From: "Thomas Hellström" <thomas.hellstrom@linux.intel.com>
To: "Christian König" <christian.koenig@amd.com>,
"Simona Vetter" <simona.vetter@ffwll.ch>
Cc: Matthew Brost <matthew.brost@intel.com>, dri-devel@lists.freedesktop.org
Subject: Re: [PATCH 4/7] drm/ttm: move LRU walk defines into new internal header
Date: Fri, 11 Oct 2024 18:52:58 +0200 [thread overview]
Message-ID: <20228fe728d710477c8c856422ee66c2b0bb00e5.camel@linux.intel.com> (raw)

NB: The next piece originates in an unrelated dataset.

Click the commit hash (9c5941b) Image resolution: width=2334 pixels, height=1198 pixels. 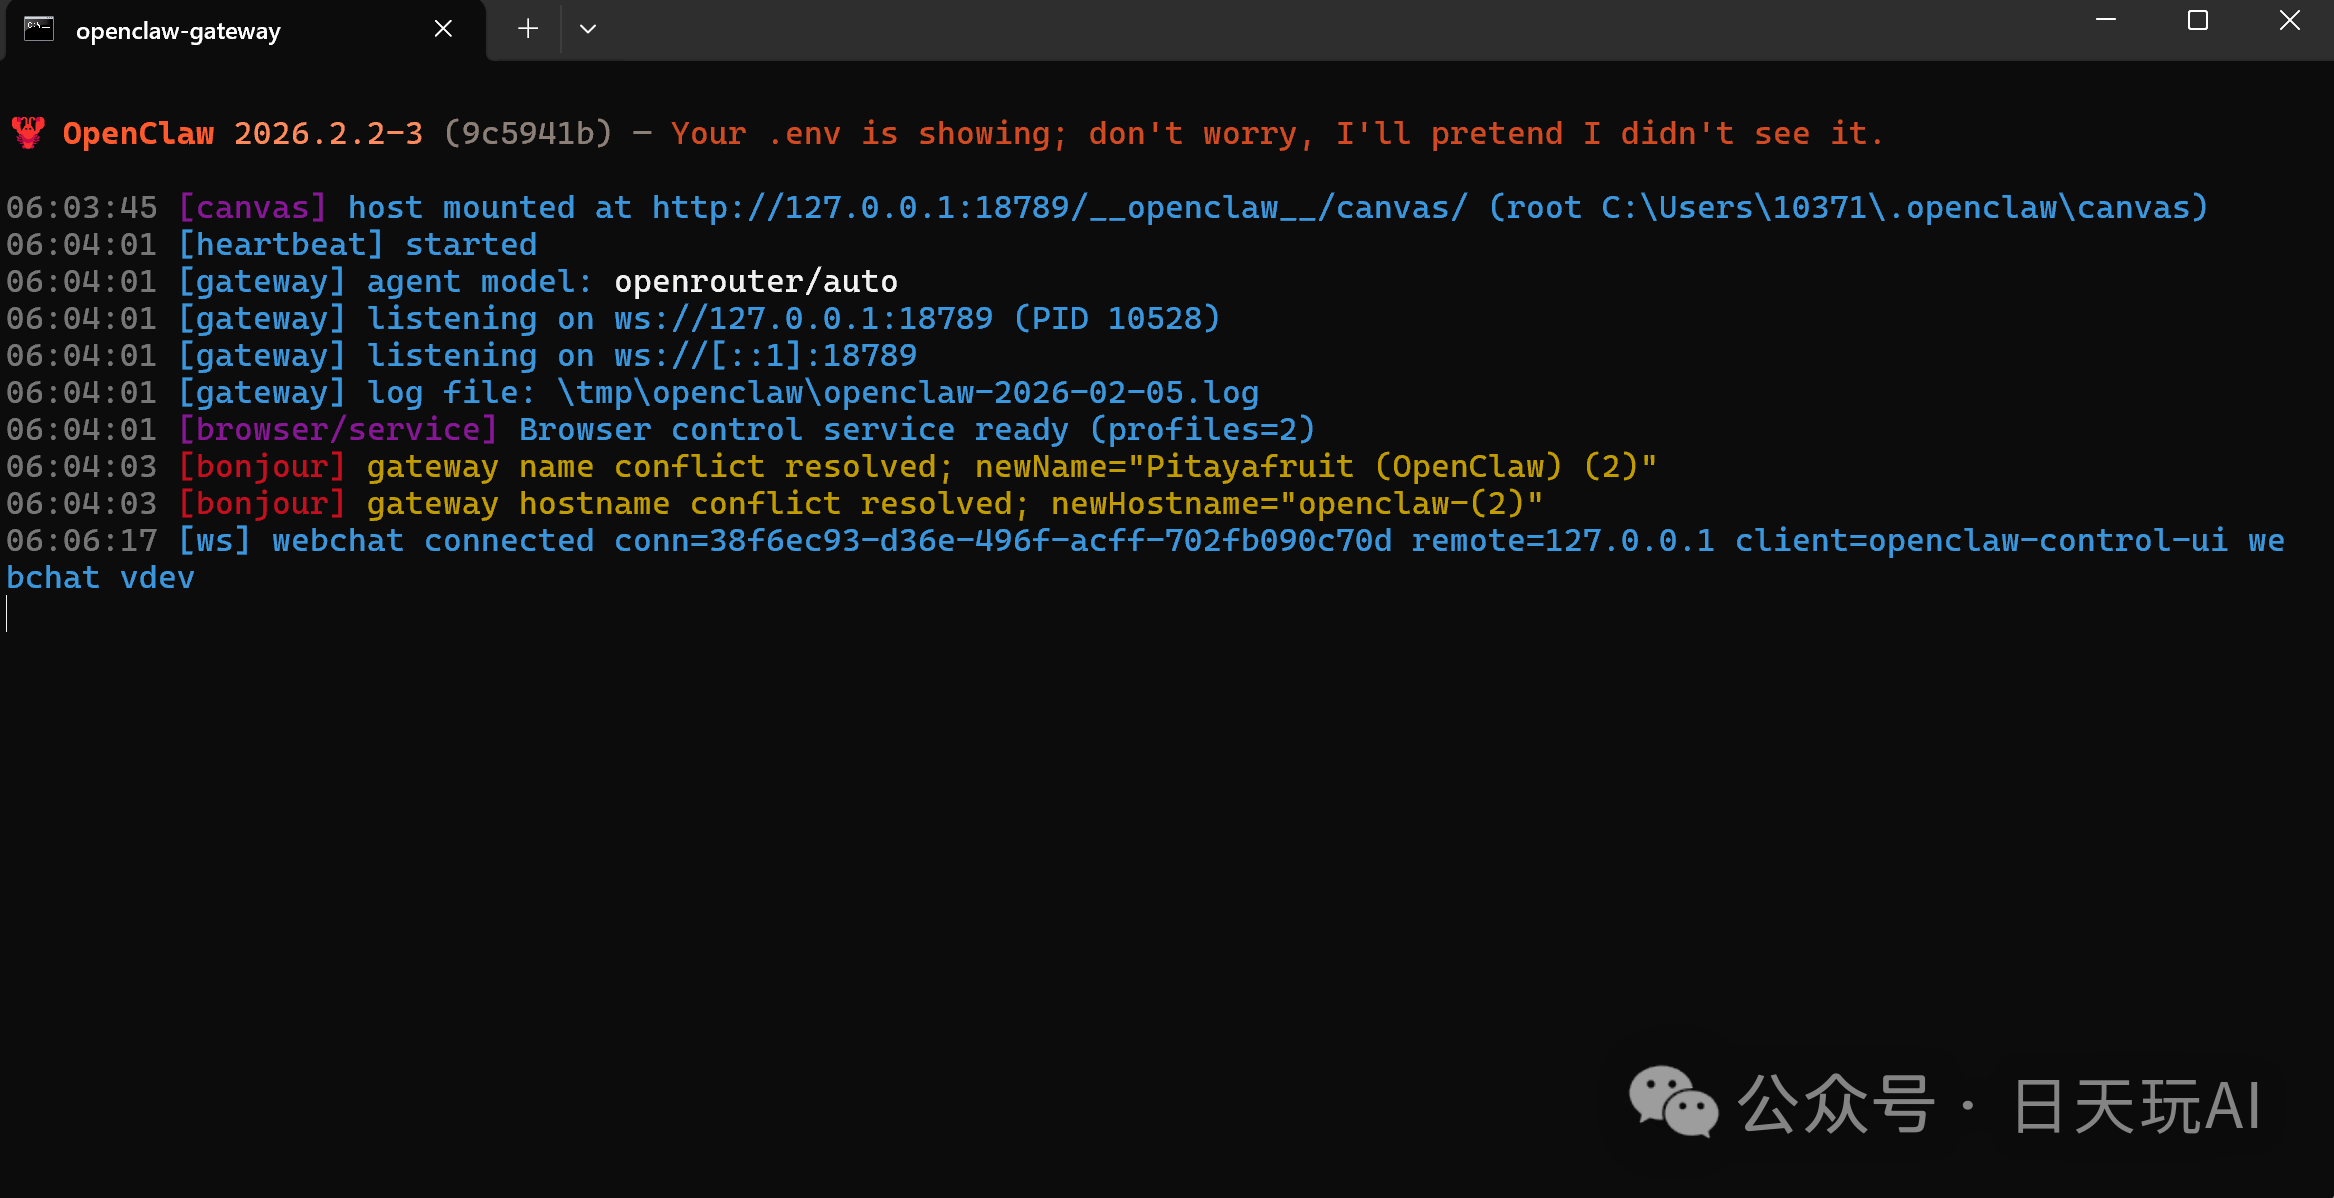coord(527,133)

In-Reply-To: <08a82bc9-b9bd-4491-8a25-b8d0e6cb20d2@amd.com>
On Thu, 2024-10-10 at 10:00 +0200, Christian König wrote:
> Am 09.10.24 um 16:17 schrieb Thomas Hellström:
> > On Wed, 2024-10-09 at 15:39 +0200, Thomas Hellström wrote:
> > > On Mon, 2024-10-07 at 11:08 +0200, Christian König wrote:
> > > > Hi Thomas,
> > > >
> > > > I'm on sick leave, but I will try to answer questions and share
> > > > some
> > > > thoughts on this to unblock you.
> > > >
> > > > Am 18.09.24 um 14:57 schrieb Thomas Hellström:
> > > > > Sima, Christian
> > > > >
> > > > > I've updated the shrinker series now with a guarded for_each
> > > > > macro
> > > > > instead:
> > > > >
> > > > > https://patchwork.freedesktop.org/patch/614514/?series=131815&rev=9
> > > > Yeah that looks like a big step in the right direction.
> > > >
> > > > > (Note I forgot to remove the export of the previous LRU
> > > > > walker).
> > > > >
> > > > > so the midlayer argument is now not an issue anymore. The
> > > > > cleanup.h
> > > > > guard provides some additional protection against drivers
> > > > > exiting
> > > > > the
> > > > > LRU loop early.
> > > > >
> > > > > So remaining is the question whether the driver is allowed to
> > > > > discard a
> > > > > suggested bo to shrink from TTM.
> > > > >
> > > > > Arguments for:
> > > > >
> > > > > 1) Not allowing that would require teaching TTM about
> > > > > purgeable
> > > > > objects.
> > > > I think that is actually not correct. TTM already knows about
> > > > purgeable
> > > > objects.
> > > >
> > > > E.g. when TTM asks the driver what to do with evicted objects
> > > > it is
> > > > perfectly valid to return an empty placement list indicating
> > > > that
> > > > the
> > > > backing store can just be thrown away.
> > > >
> > > > We use this for things like temporary buffers for example.
> > > >
> > > > That this doesn't apply to swapping looks like a design bug in
> > > > the
> > > > driver/TTM interface to me.
> > > Yes we can do that with TTM, but for shrinking there's no point
> > > in
> > > trying to shrink when there is no swap-space left, other than
> > > purgeable
> > > object. The number of shrinkable objects returned in
> > > shrinker::count
> > > needs to reflect that, and *then* only those objects should be
> > > selected
> > > for shrinking. If we were to announce that to TTM using a
> > > callback,
> > > we're actually back to version 1 of this series which was
> > > rejected by
> > > you exactly since it was using callbacks a year or so ago????
>
> Yeah that indeed doesn't sound like a good idea.
>
> On the other hand the decision that only purgeable objects should be
> selected when there is no swap space left sounds like something TTM
> should do and not the driver.
>
> > > > > 2) Devices who need the blitter during shrinking would want
> > > > > to
> > > > > punt
> > > > > runtime_pm_get() to kswapd to avoid sleeping direct reclaim.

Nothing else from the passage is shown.